Saturday, December 04, 2004

One secret of a happy life

Tiny goals. Micro goals.

I was not looking forward to crawling—on my belly in the snow and the dirt—under the garage door today. The automatic opener had stopped working, with the door in closed position, and that door from the utility room into the garage is apparently no more than a cruel joke. But then putting any kind of door into a Vermont farmhouse with moody foundations is playing games of chance with the universe. Will it open next year? Will it open next week?

I digress. I was not looking forward to the crawling part. At its widest point, the gap is not so very wide, though I have become grateful for its wideness, where once I wished it narrower. There is, you see, no other way into the garage once the garage door opener locks the door closed. How wide is the gap? About the depth of my ribcage, which turns out to be the tallest part of me when I am lying flat on my front, scrabbling in the dirt floor of the garage, trying to remember how to crawl. About the depth of my ribcage if I remember to exhale and flatten, rather than inhaling and scrabbling.

It really wasn’t so bad. I worried ahead, you see. I thought about the possibility that I might be too fat to fit—no problem, just the ribcage. I thought about the snow on the ground and dressed in my ski pants, specially pulled out for their first wearing of the season. I thought about doing the deed one night last week when I first noticed the door was jammed, but I decided it was better to plan for daylight maneuvers. I strategized with others. Their solutions didn’t work, but it made me feel I was dealing with the problem.

Finally, today, I did the deed. It took a whopping fifteen seconds to crawl under the door, maybe five minutes to solve the problem with the door, at least for this time. But my sense of accomplishment is enormous! Tiny goal planned, prepared, worried over and accomplished. I am ridiculously, prodigiously proud of myself.

It wasn’t the only thing I did today. I went to a meeting for work, got more puppy food, mopped the bathroom, cleaned up after puppies. Tam helped me trim puppy nails. It wasn’t even the most time-consuming thing I did today—that was probably my nap. But it was fully and completely satisfying.
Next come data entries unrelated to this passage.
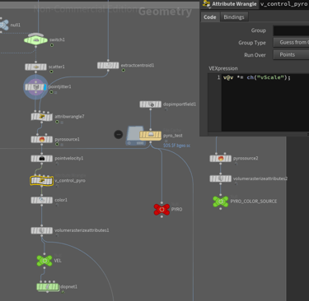The image size is (309, 301).
Task: Select the extractcentroid1 node
Action: click(108, 66)
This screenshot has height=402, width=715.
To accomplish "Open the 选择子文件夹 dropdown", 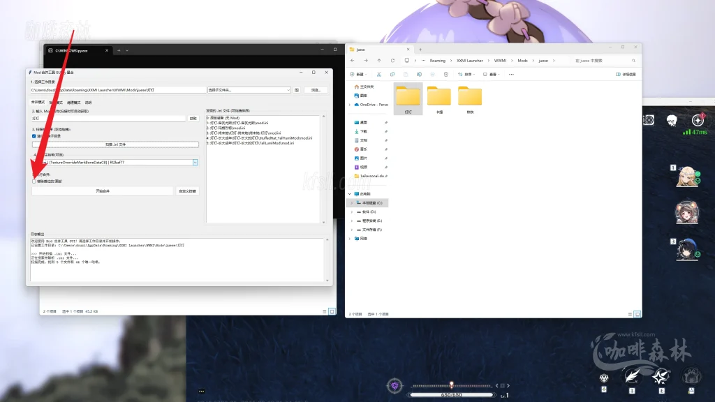I will click(249, 90).
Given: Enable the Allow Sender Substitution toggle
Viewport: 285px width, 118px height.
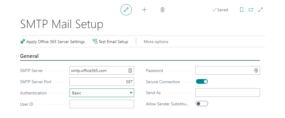Looking at the screenshot, I should (202, 104).
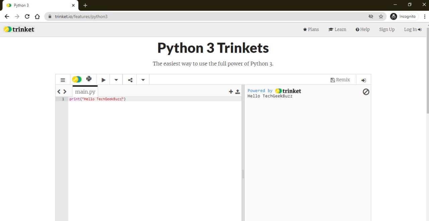Open the share options dropdown arrow
429x221 pixels.
pyautogui.click(x=143, y=80)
Now I have to start worrying for the next time. It really wasn’t so bad, but I don’t want to do it again with several inches of snow and ice narrowing that gap. I don’t want to do it again, say, with the car in the garage. This task, however, may fall into the category of things we do whether we like them or not. My mind’s eye is now picturing the car trapped in the garage, or—I should say—myself trapped outside the garage without transportation. Wait! Wait! That’s too far ahead to worry. With Scarlett O’Hara, I’ll think about that “tomorra.”

Tomorrow—which comes sooner than “tomorra”—I will vacuum upstairs and downstairs (I can’t believe how much I still hate vacuuming) and I will attempt to finish the living room curtains. Cold air off the windows is a motivator. But these simple housekeeping tasks don’t rise to the mythic level of today’s tiny quest.

2 comments:

Unknown said...

I don't know, maybe you might wanna fix that joke door. Just sayin'.

Karen said...

Thanks, both. I'm having a metaphysical problem with that door, Robert. Like is it possible to fix it? Or with the fluidity of the garage/utility room foundations, is any stability to be found? There's probably some metaphorical blog to be written about how floating foundations are never really a problem until one tries to install a door that really works. Then again, maybe the stuck door is not metaphorical at all and will respond to some burly Vermonter's heavy boot.